Have you ever asked ChatGPT to generate a list of publications and other sources?

The fact is – some of them may not even exist!

AI-generated citations are often fully or partially fake (e.g., the author is real but there was no study published in the year indicated).

Read this article by LinkedIn about the tendency of Generative AI to create fake references. If you want to hear more on what people are saying about this, you may also find this twitter thread useful: “Why does chatGPT make up fake academic papers?


Practice checking AI Sources

Ask CoPilot to generate a summary of a random topic. This could be anything – for example, a summary of what different keys do on a keyboard. Then check the sources it has listed. Do they all make sense? If so, then great! But try not to get complacent, you should get in the habit of doing this every time you use Generative AI.


Which brings us to our next hazard…

Using AI as your only Source of Information

Remember the section above when we discussed that Generative AI can sometimes produce references that are completely false?

This can happen with any information that these tools produce – in fact, generative AI does this so often people have given this false information a name: AI Hallucinations.

Here is an example:

We will learn more about AI Hallucinations later, but for now, a good rule to follow before using Generative AI is to consider the stakes of your task.
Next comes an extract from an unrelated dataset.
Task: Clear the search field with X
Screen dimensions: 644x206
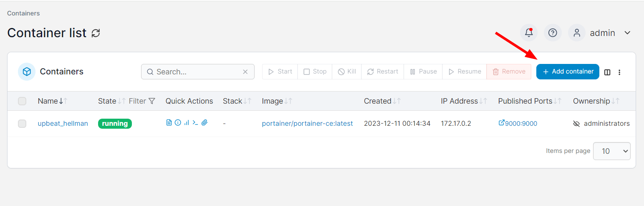Action: (x=245, y=72)
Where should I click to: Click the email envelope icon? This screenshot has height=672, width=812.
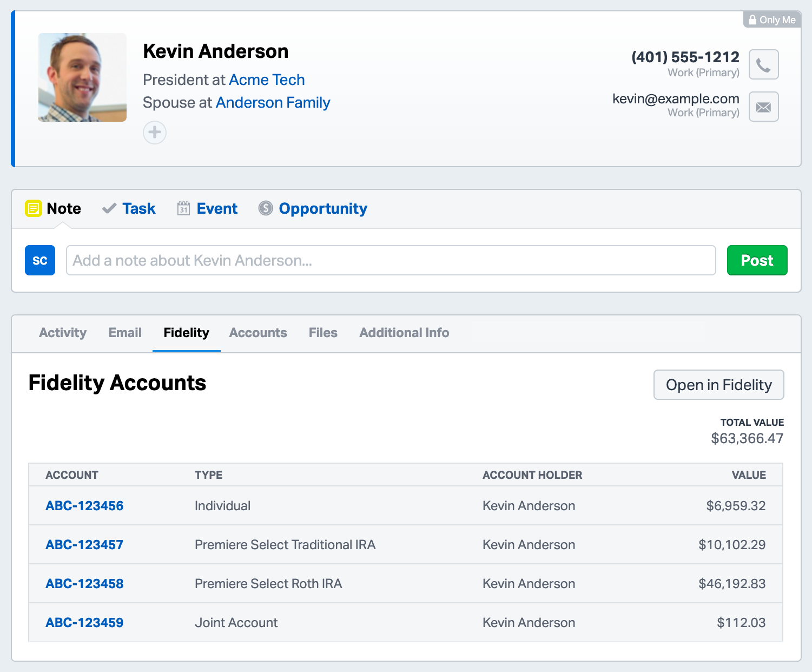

In some situations, it doesn’t matter if the text is wrong. In other cases, you may have the expertise to identify incorrect information and can easily fill in the blanks. However, when a text needs to contain completely accurate information and is on a topic outside your expertise, using Generative AI is unlikely to be appropriate.

Compare Copilot to Wikipedia

Both offer information that sounds coherent, but it is also prone to errors. Look for an article on a subject you are familiar with on Wikipedia, then search for the same subject using Microsoft Copilot. Which do you think is more reliable? Combine your use of tech with manual fact checking!